Shura Cherkassky’s meld of technique and temperament almost guarantees that he will deliver compelling performances of the Romantics.
The Chopin items at his recital in Bulawayo on Saturday evening were suffused with poetry and brilliance.
Outstanding were the F minor and C sharp minor Mazurkas, where the high emotional pitch and rhythmic finesse of his playing neatly matched their febrile intensity.

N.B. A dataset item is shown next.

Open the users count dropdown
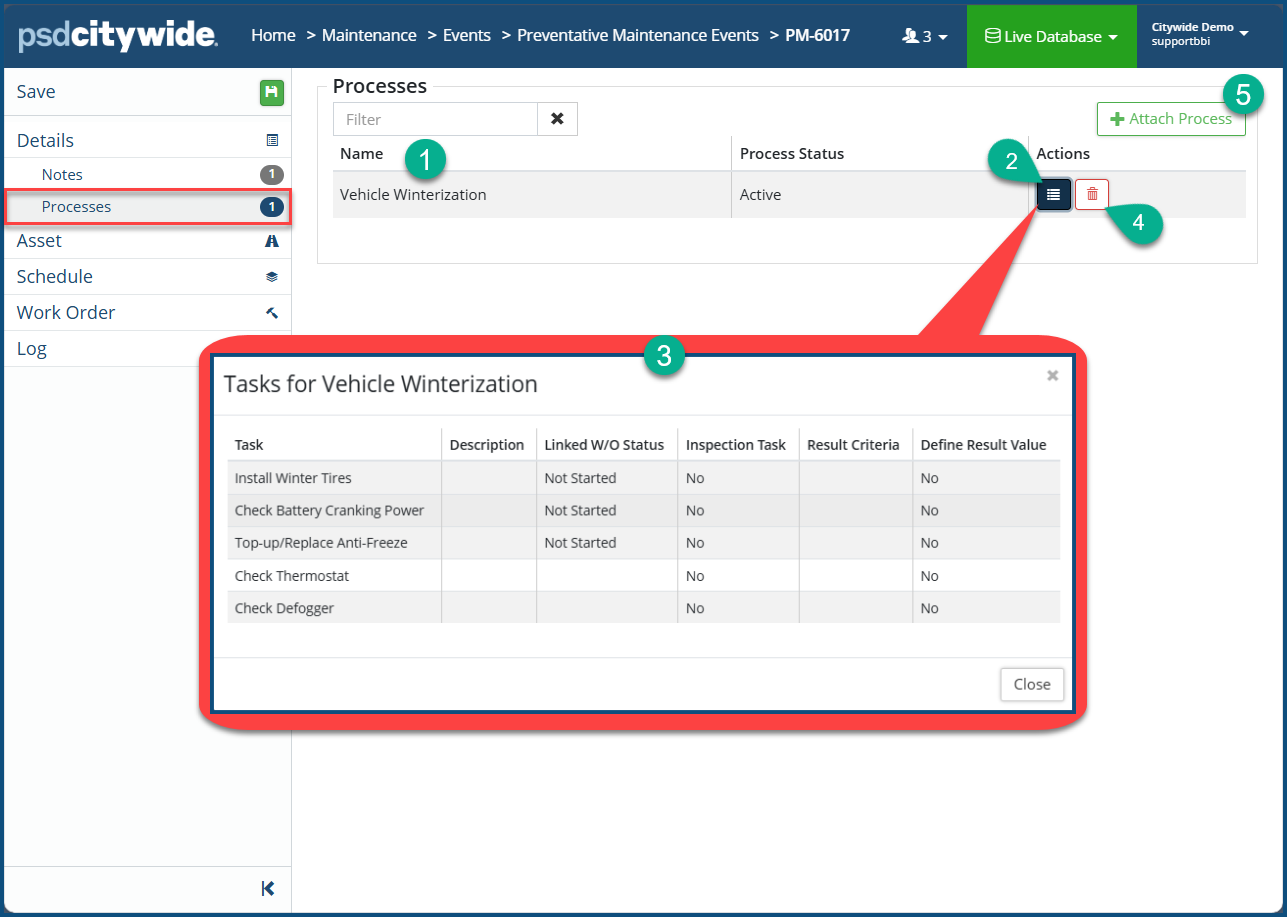The width and height of the screenshot is (1287, 917). [924, 36]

Because Mr. Cherkassky is sometimes pigeonholed as a romantic specialist, his sharply focused, unexaggerated reading of the E flat Beerhoven Sonata, Op. 33, No. 3, came as something of a surprise. It was not without some personal touches, like some novel phrasing in the first movement, and heavily pointed ritardandi in the scherzo. It was all fresh, however, and undeniably convincing.

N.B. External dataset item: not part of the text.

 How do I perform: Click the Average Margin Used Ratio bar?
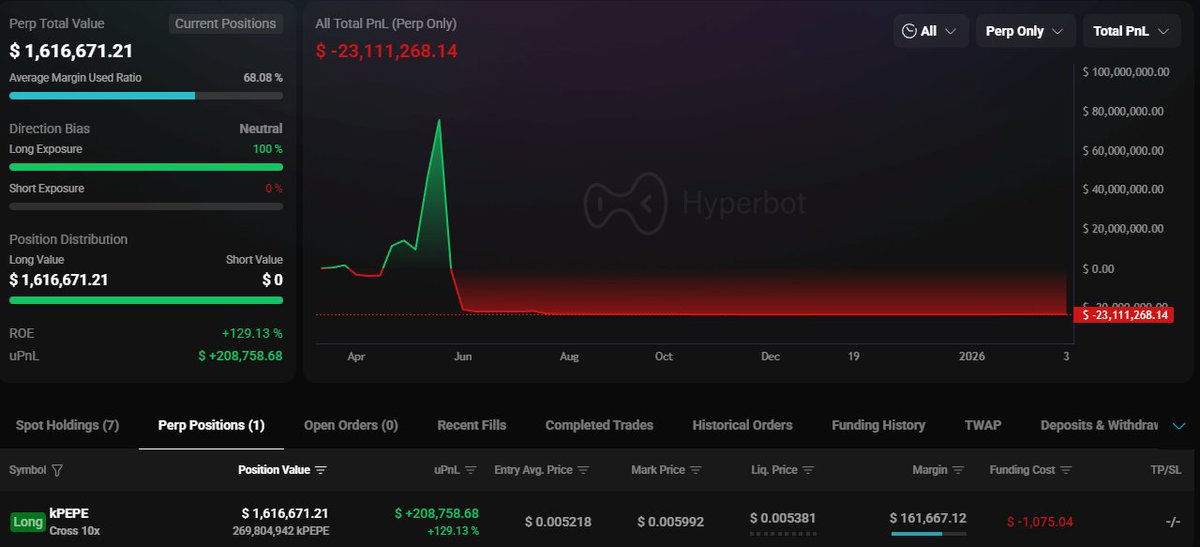146,96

His was the first performance I have heard to attempt a literal realization of Beethoven’s marking – presto con fuoco – for the finale, and even if some tidiness was sacrificed, he certainly caught the music’s maverick humour.
The Schumann Symphonic Studies were full of marvelous touches. I could not help wondering, though, whether the final rondo would not have gained in impact if he had treated some of the earlier variations – the march specially – with less headlong enthusiasm.
The Mendelssohn Prelude and Fugue in E minor proved an interesting curiosity. In the end, it left the taste of souped-up Bach.